- **Compito breve A**
Per favore, trasforma in una tabella Markdown con le colonne «Numero» e «Riga» il tratto dell'elenco che va dall'inizio fino alla riga che contiene "center [726, 591].", estremi inclusi, omettendo le righe vuote.

- **Brano fornito**
+---+

Mattia: Sì, come è stato già detto hanno imparato a conoscerci come realtà che ogni anno ri-esiste. La città si è abbastanza abituata e magari quest’anno grazie alle serate al baluardo ha conosciuto di più il Borda!Fest tutto e non solo le serate grosse dei Sounds Of Subterraneans al Foro. Il BORDA!Fest – Produzioni Sotterranee è diventato un appuntamento annuale che il giovane lucchese aspetta e vive con gioia. Dall’espositore straniero da scoprire, alla birra da prendere insieme agli amici in mezzo a luci e colori inusuali per Lucca, all’ascolto di un dibattito che possa incuriosire riguardo ad ambienti sconosciuti e temi politici non affrontati prima. Una cinque giorni in cui ballare la sera e fermarsi a pensare il pomeriggio.

Anche il pubblico di Lucca Comics è molto interessato al Borda e incuriosito dalla visita dal circuito sotterraneo. Alcuni dei ragazzi amici che hanno presentato libri da noi li hanno presentati anche a Lucca Comics. Segno che la nostra cultura riesce ad arrivare anche oltre le nostre cerchie. Se si continua a dire le cose come le si dicono quando i libretti ce li stampiamo da soli penso sia bello e giusto entrare  a gamba tesa in case editrici e festival di mercato come il nostro vicino di casa. I nostri sono bravi ragazzi e non si fanno succhiare cuore, pancia e cervella. La sussunzione e il pescaggio del mercato dentro la produzione libera, sincera e sotterranea esiste eccome ma su quello i conti andranno fatti tutti assieme.

 

4)Anche se in modalità diverse fra di loro, siamo ormai abituati a vedere nelle feste indipendenti di autoproduzioni tutta una serie di eventi che circondano e valorizzano l’area espositiva vera e propria: come vengono scelti questi eventi e che rapporto hanno con il “cuore” della manifestazione?

+---+

- **Voci elencate**
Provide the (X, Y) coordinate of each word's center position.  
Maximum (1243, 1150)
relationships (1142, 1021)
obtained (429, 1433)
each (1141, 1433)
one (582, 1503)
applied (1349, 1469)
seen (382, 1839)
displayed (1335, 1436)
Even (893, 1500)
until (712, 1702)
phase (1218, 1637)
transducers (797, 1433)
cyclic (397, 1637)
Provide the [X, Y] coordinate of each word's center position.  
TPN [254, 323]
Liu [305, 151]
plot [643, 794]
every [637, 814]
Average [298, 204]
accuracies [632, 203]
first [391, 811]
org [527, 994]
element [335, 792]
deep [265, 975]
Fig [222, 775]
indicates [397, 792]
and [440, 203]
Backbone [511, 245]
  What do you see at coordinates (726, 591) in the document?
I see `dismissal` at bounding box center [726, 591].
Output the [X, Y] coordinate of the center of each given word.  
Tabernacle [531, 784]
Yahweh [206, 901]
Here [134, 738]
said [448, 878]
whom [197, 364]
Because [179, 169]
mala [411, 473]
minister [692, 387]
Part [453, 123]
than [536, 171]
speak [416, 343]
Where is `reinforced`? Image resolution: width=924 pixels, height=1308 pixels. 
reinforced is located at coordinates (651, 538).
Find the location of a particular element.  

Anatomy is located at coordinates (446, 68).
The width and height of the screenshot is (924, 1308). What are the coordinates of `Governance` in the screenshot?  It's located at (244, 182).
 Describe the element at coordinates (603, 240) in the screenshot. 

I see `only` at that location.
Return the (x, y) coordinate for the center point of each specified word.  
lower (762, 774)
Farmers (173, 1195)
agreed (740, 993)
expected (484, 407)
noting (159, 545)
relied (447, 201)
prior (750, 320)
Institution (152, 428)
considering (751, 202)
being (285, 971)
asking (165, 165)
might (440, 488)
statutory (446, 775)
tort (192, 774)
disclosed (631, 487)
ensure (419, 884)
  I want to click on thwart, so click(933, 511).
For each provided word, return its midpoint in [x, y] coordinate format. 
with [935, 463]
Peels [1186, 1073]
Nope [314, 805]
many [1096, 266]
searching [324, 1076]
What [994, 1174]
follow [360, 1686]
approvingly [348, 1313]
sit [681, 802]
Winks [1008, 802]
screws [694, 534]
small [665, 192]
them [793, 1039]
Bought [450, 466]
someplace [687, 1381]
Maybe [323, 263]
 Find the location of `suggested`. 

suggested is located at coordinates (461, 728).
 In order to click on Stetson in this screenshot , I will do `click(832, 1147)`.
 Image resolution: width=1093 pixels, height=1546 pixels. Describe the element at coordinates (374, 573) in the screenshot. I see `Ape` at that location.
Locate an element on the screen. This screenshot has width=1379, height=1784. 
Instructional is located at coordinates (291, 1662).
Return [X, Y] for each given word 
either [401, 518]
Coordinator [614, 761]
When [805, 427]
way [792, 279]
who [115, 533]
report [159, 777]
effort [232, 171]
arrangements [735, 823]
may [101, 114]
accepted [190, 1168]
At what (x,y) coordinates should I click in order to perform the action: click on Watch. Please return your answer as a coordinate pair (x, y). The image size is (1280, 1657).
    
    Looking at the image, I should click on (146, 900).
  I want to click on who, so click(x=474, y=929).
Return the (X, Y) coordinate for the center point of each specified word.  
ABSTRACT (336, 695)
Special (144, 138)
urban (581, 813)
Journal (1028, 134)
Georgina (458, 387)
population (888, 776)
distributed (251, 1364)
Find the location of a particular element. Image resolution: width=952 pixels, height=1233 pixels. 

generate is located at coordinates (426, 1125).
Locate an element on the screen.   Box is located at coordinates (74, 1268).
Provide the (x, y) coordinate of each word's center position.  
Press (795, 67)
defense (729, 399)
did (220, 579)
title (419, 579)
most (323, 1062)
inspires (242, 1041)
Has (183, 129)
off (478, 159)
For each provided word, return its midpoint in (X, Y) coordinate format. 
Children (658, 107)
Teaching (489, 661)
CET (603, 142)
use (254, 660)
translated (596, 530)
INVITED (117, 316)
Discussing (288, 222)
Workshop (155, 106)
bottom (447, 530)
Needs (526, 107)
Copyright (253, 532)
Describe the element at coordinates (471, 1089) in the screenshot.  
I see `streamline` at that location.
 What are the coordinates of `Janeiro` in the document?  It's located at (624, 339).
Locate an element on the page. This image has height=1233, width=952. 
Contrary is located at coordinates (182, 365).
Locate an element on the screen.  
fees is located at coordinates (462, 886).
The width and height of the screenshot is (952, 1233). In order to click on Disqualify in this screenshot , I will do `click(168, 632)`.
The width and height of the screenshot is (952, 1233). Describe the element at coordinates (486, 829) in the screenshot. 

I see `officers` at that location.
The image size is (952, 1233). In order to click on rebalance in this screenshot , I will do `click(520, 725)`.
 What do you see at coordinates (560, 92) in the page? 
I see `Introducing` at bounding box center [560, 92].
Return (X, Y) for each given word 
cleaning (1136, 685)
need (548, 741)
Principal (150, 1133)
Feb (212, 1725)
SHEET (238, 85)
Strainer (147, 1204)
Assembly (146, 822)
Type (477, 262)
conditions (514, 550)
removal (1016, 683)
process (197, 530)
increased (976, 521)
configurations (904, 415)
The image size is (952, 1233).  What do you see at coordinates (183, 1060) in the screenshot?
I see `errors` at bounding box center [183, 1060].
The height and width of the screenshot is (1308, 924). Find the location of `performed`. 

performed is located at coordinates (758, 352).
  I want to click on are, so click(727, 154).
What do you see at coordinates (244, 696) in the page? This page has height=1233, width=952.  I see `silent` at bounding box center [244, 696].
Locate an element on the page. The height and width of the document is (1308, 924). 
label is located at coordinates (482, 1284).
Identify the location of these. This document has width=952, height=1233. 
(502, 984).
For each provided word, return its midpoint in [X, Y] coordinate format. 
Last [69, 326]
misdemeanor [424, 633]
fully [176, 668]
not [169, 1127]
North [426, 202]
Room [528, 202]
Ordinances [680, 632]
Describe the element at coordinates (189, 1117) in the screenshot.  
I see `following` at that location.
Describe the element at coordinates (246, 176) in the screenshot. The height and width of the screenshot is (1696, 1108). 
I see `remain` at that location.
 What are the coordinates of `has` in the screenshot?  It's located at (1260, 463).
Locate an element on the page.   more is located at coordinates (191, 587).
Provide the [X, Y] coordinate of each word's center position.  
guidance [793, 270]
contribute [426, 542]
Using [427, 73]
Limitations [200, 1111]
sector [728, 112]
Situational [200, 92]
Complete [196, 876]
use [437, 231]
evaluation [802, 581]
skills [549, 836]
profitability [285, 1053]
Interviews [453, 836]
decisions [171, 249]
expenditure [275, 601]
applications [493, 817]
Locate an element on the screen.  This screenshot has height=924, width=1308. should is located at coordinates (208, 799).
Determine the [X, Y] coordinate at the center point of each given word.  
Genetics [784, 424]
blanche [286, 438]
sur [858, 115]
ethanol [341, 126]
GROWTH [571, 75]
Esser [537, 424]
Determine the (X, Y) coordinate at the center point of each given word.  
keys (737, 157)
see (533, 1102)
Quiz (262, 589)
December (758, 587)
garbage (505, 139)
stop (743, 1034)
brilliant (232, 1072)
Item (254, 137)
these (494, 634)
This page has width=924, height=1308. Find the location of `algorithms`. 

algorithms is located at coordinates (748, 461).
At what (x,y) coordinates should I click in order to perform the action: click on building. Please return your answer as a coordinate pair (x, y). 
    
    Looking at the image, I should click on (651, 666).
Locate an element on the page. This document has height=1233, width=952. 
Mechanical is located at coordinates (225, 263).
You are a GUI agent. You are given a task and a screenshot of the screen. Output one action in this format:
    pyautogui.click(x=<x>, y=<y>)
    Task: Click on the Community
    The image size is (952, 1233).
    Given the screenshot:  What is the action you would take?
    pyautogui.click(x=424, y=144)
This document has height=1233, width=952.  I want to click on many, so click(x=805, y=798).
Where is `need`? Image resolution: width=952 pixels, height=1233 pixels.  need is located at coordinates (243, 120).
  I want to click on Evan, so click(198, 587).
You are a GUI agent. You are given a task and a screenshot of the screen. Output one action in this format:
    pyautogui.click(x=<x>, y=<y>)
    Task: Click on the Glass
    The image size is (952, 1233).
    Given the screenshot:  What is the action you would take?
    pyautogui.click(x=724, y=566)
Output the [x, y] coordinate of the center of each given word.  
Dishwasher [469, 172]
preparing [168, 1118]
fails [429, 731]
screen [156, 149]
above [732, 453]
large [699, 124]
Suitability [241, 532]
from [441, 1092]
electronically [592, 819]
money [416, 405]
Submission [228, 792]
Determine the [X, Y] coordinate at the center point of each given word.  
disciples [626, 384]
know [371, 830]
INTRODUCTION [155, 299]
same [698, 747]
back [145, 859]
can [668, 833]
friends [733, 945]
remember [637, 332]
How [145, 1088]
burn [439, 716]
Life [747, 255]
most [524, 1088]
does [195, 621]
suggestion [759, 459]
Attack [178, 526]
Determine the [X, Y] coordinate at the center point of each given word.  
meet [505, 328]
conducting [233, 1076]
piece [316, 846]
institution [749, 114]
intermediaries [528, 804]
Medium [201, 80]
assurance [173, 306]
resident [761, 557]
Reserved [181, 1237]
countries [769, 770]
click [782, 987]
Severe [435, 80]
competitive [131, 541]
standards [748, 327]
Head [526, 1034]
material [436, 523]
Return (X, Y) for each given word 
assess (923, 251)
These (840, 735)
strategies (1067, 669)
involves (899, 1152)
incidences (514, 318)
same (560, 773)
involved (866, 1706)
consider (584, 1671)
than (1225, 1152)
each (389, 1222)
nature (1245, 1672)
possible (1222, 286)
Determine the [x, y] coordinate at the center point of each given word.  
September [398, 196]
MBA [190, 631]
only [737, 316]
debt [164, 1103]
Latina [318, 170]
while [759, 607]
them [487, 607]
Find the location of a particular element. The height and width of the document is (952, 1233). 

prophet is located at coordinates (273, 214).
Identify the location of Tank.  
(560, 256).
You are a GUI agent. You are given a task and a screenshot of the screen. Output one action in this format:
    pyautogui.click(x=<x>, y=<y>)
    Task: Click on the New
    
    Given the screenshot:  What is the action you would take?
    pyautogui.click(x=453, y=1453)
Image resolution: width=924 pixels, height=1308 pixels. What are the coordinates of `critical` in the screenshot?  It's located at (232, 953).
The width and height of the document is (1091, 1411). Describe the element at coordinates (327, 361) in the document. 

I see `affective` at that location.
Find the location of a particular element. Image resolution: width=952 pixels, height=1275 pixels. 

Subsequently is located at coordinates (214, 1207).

+---+

- **Compito breve B**
Rispondi alle domande seguenti in base al brano sul BORDA!Fest.
(i) Quanti giorni dura il festival?
(ii) Dove si tengono le serate grosse dei Sounds Of Subterraneans?
(iii) In quale altro festival alcuni dei ragazzi amici hanno presentato i loro libri?

- **Soluzione scritta A**
| Numero | Riga |
|---|---|
| 1 | Provide the (X, Y) coordinate of each word's center position.   |
| 2 | Maximum (1243, 1150) |
| 3 | relationships (1142, 1021) |
| 4 | obtained (429, 1433) |
| 5 | each (1141, 1433) |
| 6 | one (582, 1503) |
| 7 | applied (1349, 1469) |
| 8 | seen (382, 1839) |
| 9 | displayed (1335, 1436) |
| 10 | Even (893, 1500) |
| 11 | until (712, 1702) |
| 12 | phase (1218, 1637) |
| 13 | transducers (797, 1433) |
| 14 | cyclic (397, 1637) |
| 15 | Provide the [X, Y] coordinate of each word's center position.   |
| 16 | TPN [254, 323] |
| 17 | Liu [305, 151] |
| 18 | plot [643, 794] |
| 19 | every [637, 814] |
| 20 | Average [298, 204] |
| 21 | accuracies [632, 203] |
| 22 | first [391, 811] |
| 23 | org [527, 994] |
| 24 | element [335, 792] |
| 25 | deep [265, 975] |
| 26 | Fig [222, 775] |
| 27 | indicates [397, 792] |
| 28 | and [440, 203] |
| 29 | Backbone [511, 245] |
| 30 |   What do you see at coordinates (726, 591) in the document? |
| 31 | I see `dismissal` at bounding box center [726, 591]. |

- **Soluzione scritta B**
(i) Cinque giorni.
(ii) Al Foro.
(iii) A Lucca Comics.